• **What the exercise asks**:
Skip the pictures, and retype the data below in full, exactly.

• **Pixel coordinate grounding data**:

>>

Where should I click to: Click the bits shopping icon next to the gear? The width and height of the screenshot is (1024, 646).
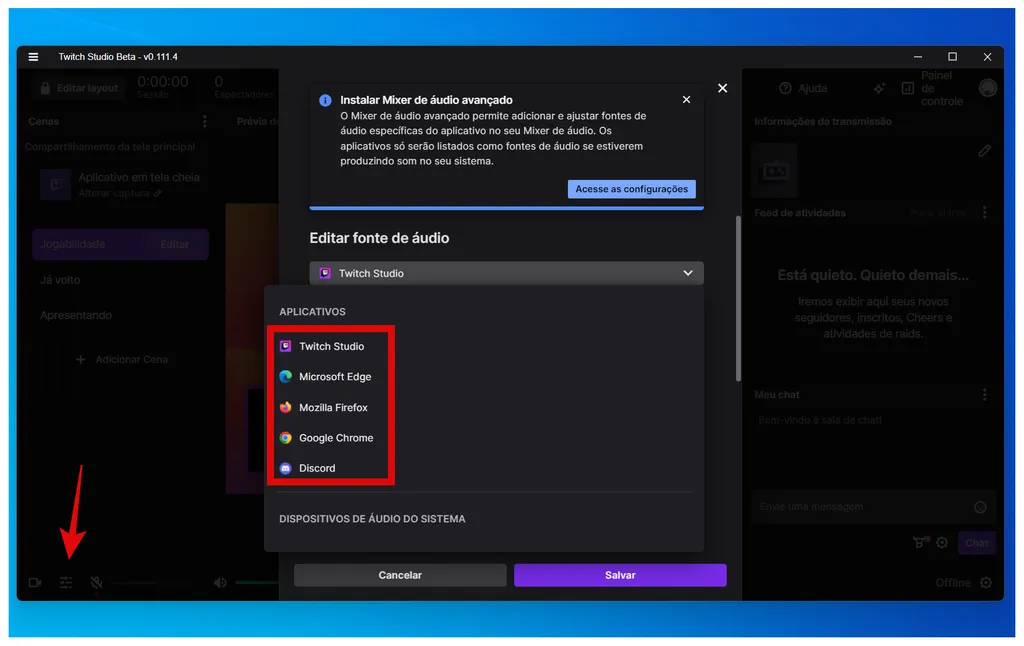pos(918,542)
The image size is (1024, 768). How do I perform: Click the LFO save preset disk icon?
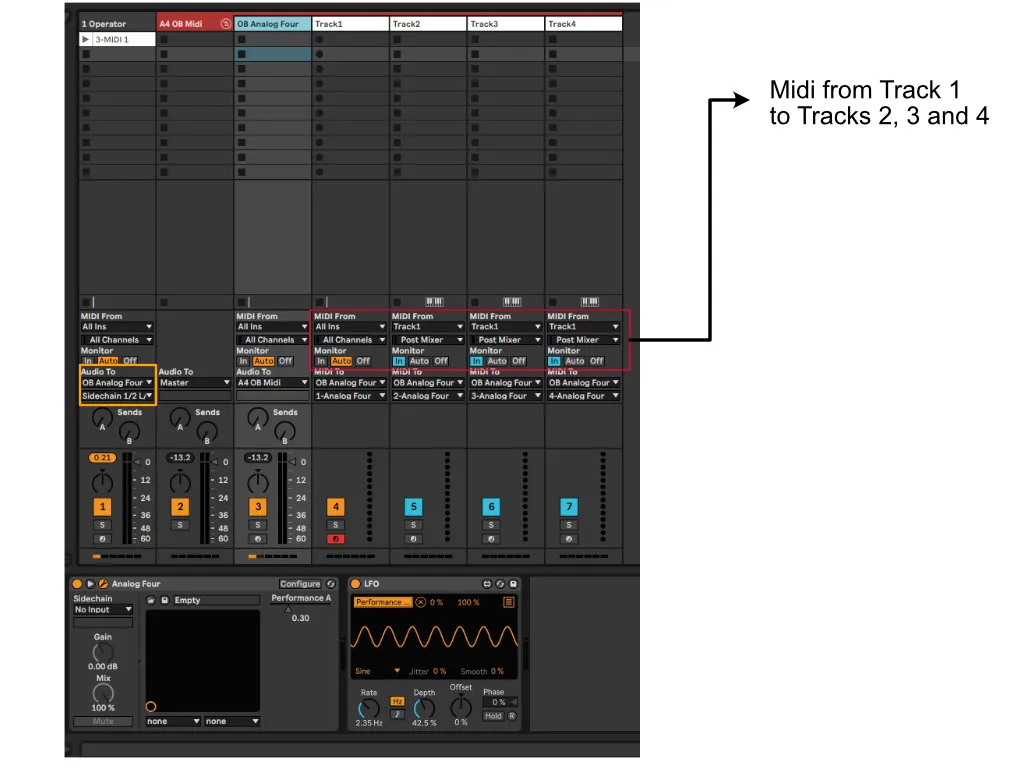(513, 584)
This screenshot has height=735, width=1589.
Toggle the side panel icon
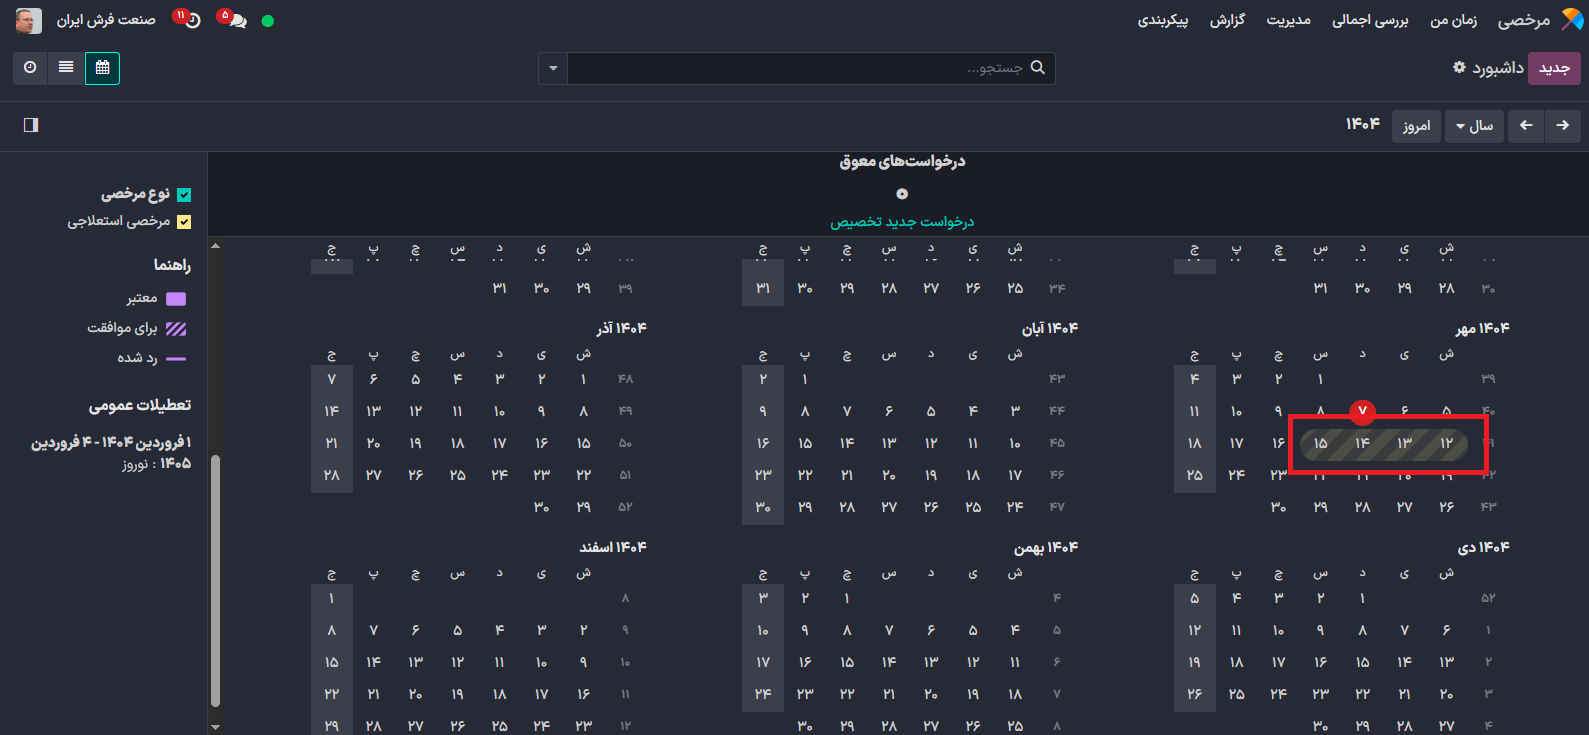(31, 125)
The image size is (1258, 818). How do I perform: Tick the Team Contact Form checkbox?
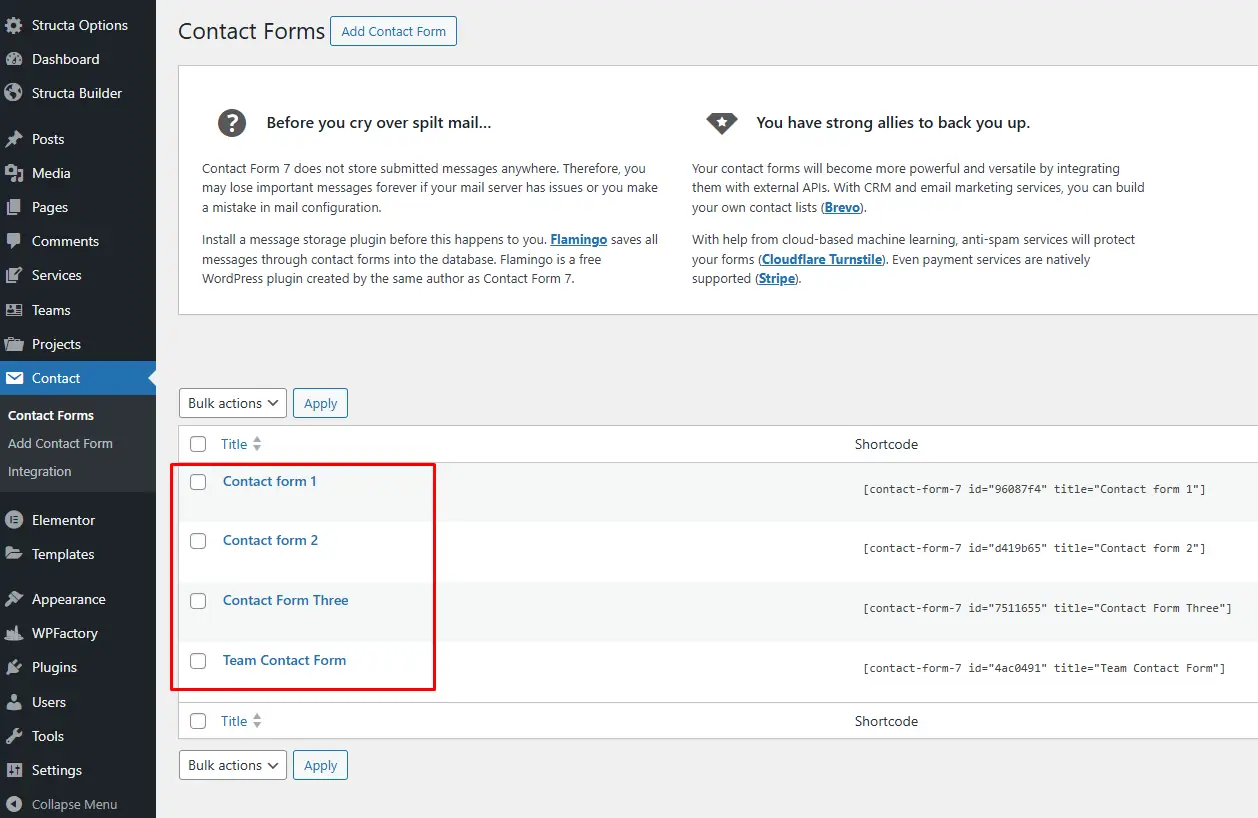(198, 661)
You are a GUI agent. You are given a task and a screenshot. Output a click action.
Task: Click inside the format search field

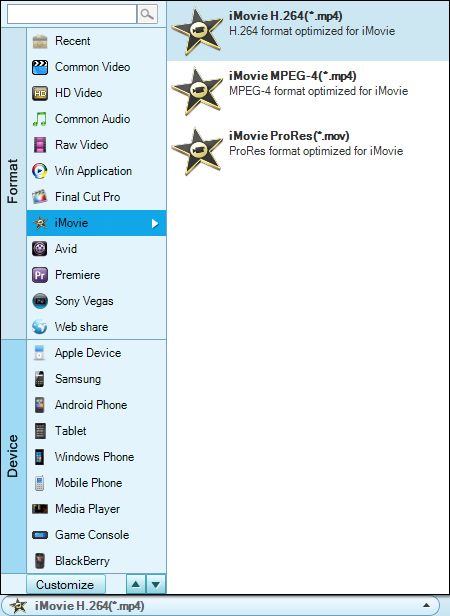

<<

• **Expected answer**:
Where should I click to: Click the bits shopping icon next to the gear? The width and height of the screenshot is (1024, 646).
pos(918,542)
The image size is (1024, 768). How do I perform: Click the LFO save preset disk icon?
(513, 584)
This screenshot has height=735, width=1589.
Toggle the side panel icon
(31, 125)
The image size is (1258, 818). How do I perform: Tick the Team Contact Form checkbox?
(198, 661)
You are a GUI agent. You are given a task and a screenshot. Output a click action.
Task: Click inside the format search field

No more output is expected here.